- _Activity_:
Each line below should be repeated exactly, but no picture should be carried over.
Supplied material Block Start
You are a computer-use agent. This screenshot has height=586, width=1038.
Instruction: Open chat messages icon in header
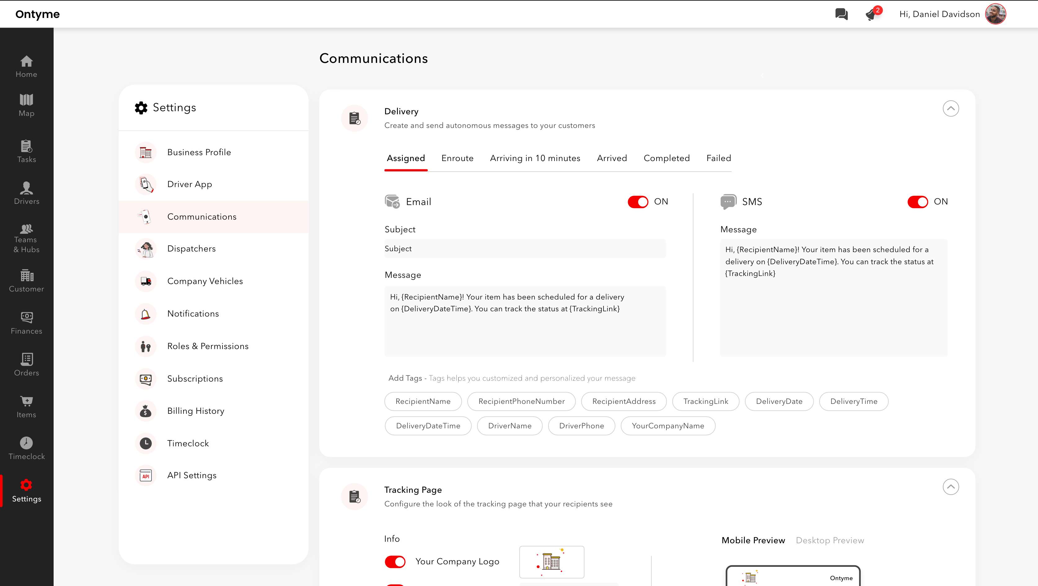pyautogui.click(x=841, y=14)
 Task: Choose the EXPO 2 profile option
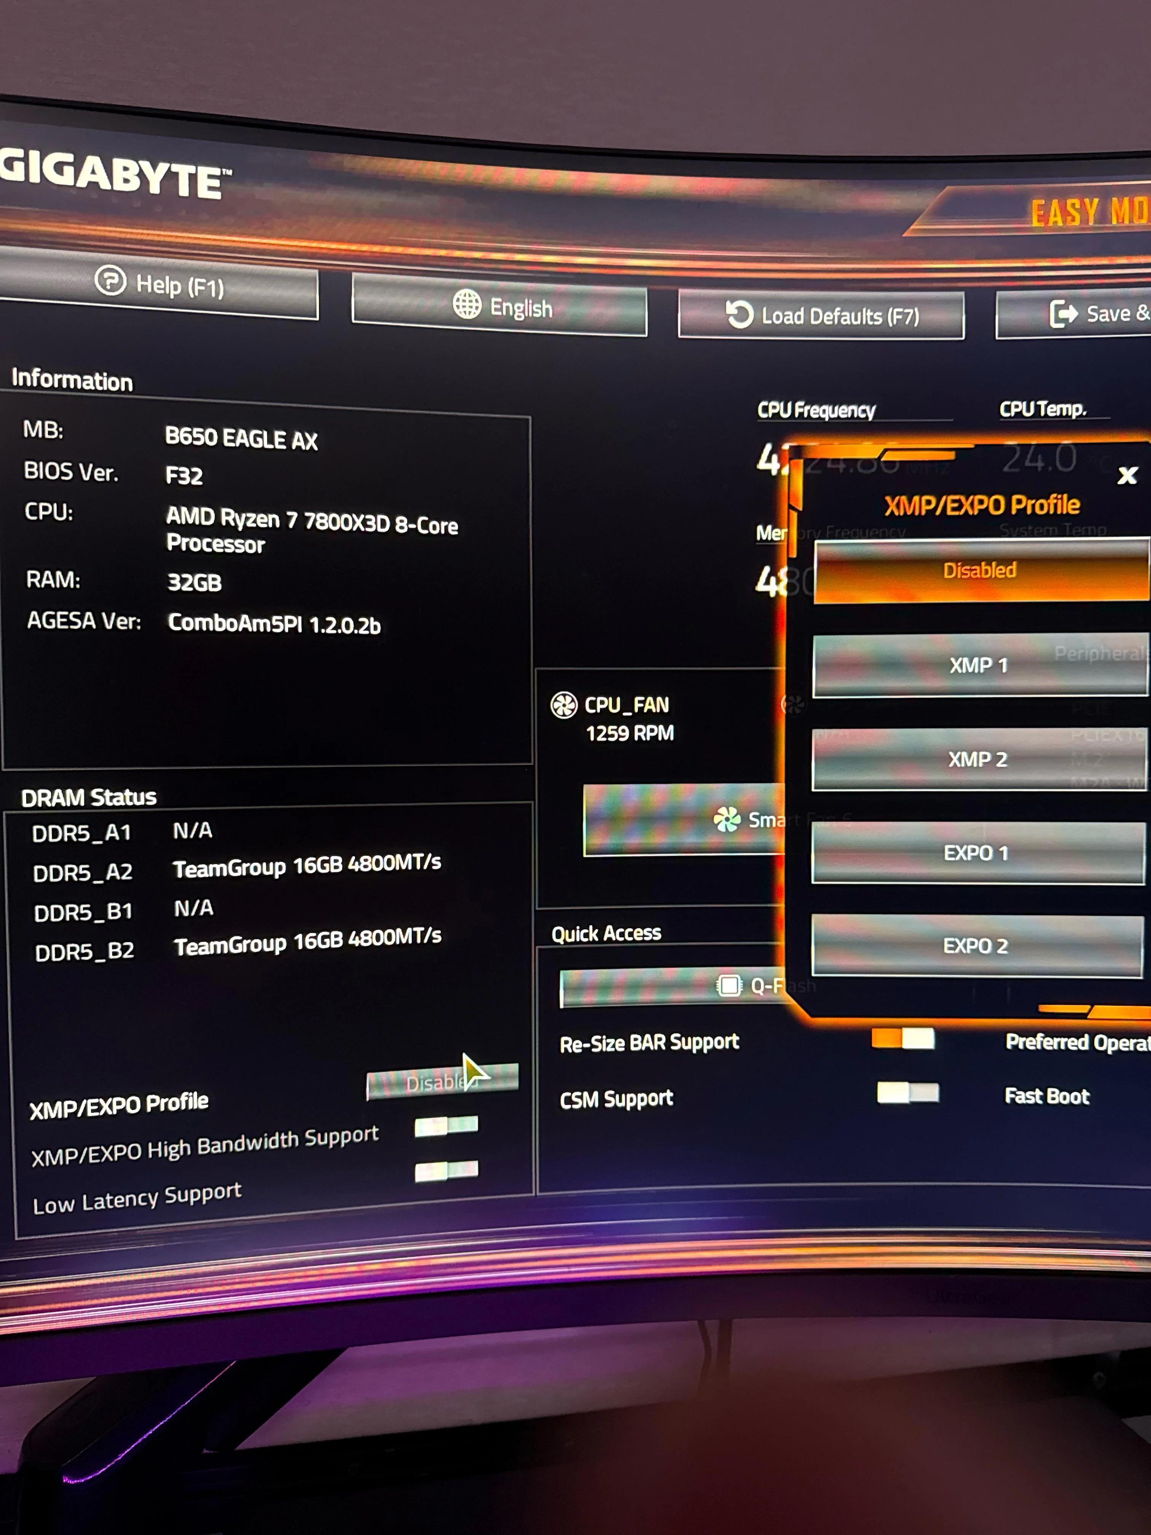[x=975, y=946]
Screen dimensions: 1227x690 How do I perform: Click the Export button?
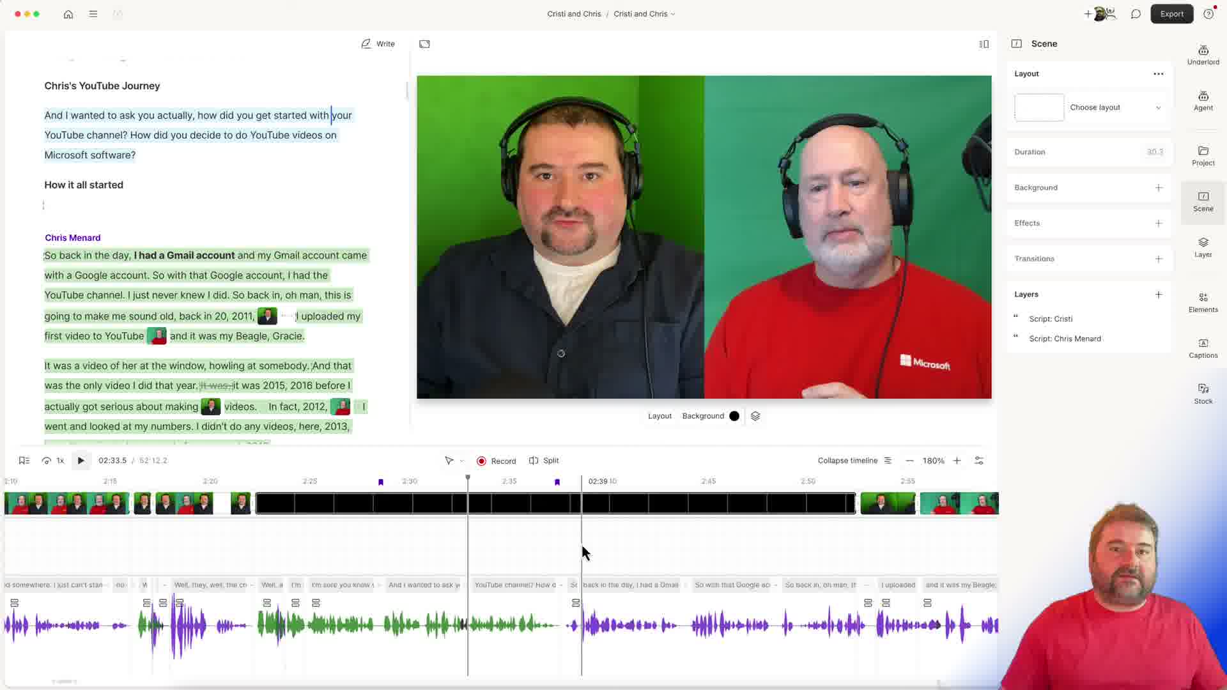coord(1171,13)
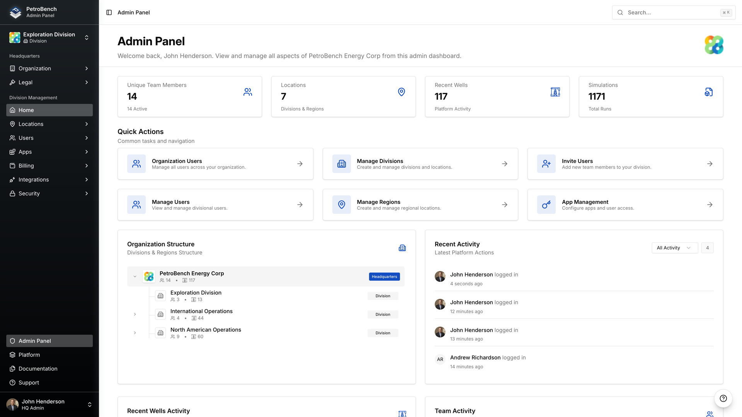Expand the John Henderson HQ Admin account switcher
Screen dimensions: 742x417
(89, 404)
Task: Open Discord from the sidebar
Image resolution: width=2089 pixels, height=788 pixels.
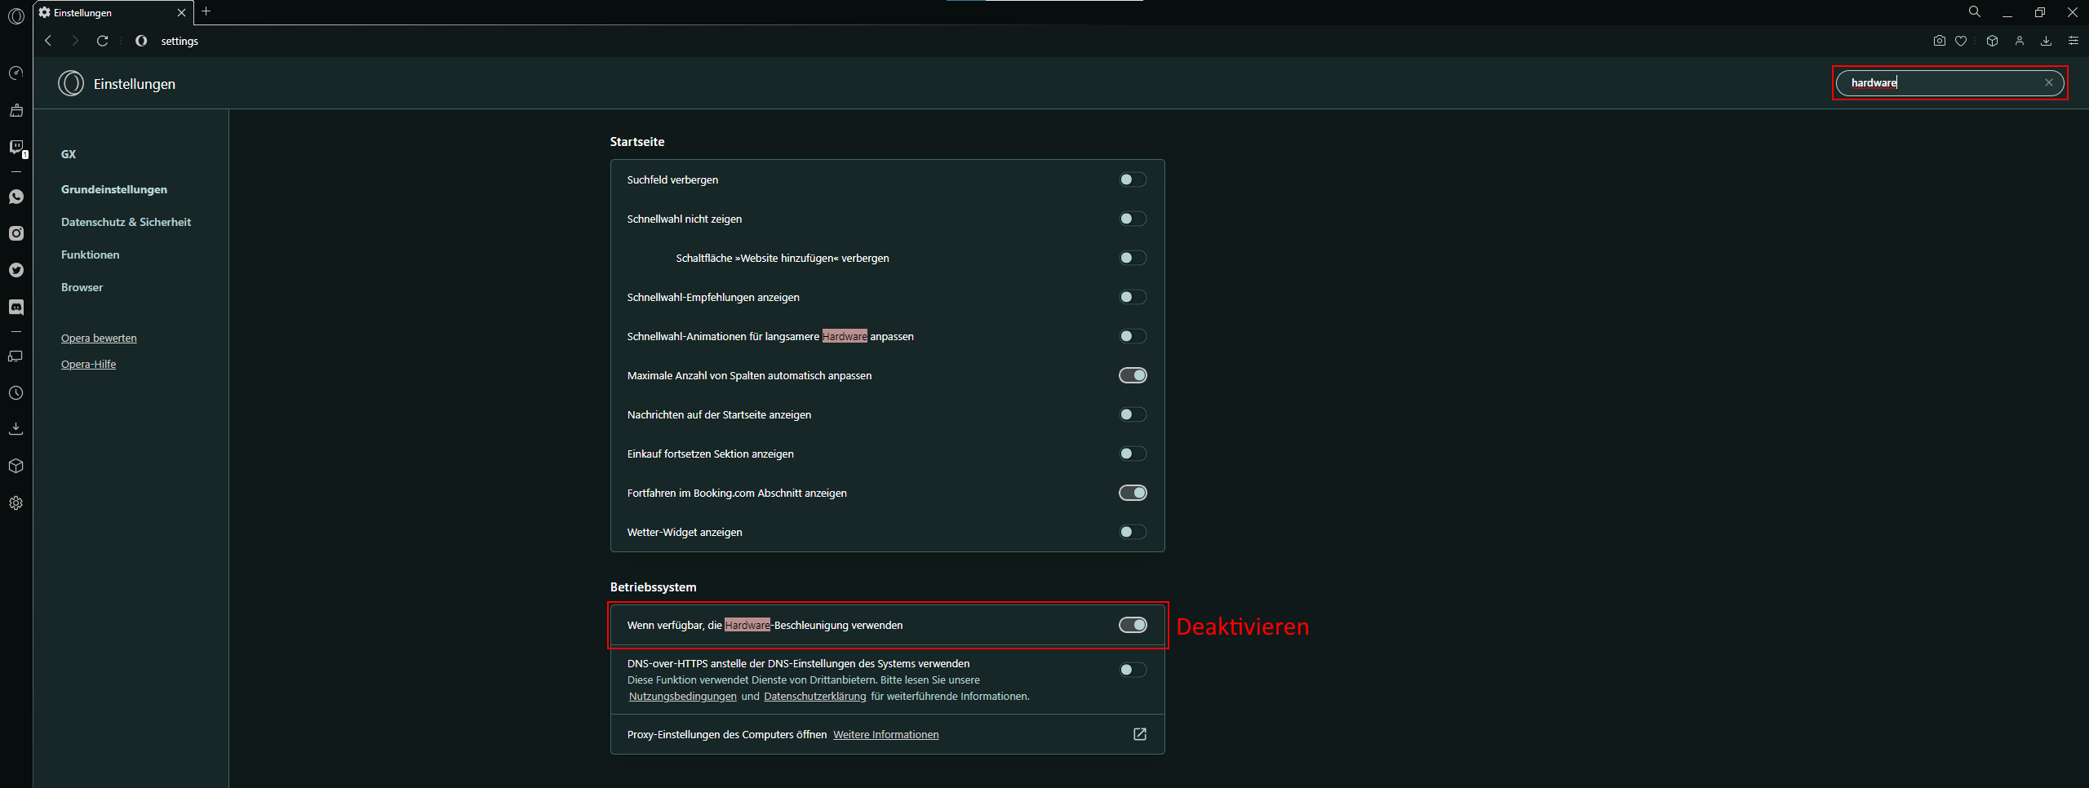Action: pos(16,308)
Supplied material Block End
- _Output for this exercise_:
You are a computer-use agent. This screenshot has height=586, width=1038.
Instruction: Open chat messages icon in header
pyautogui.click(x=841, y=14)
 Task: Choose the EXPO 2 profile option
[x=975, y=946]
Screen dimensions: 1227x690 How do I perform: Click the Export button?
coord(1171,13)
Expand the John Henderson HQ Admin account switcher
Screen dimensions: 742x417
(89, 404)
Task: Open Discord from the sidebar
Image resolution: width=2089 pixels, height=788 pixels.
Action: pos(16,308)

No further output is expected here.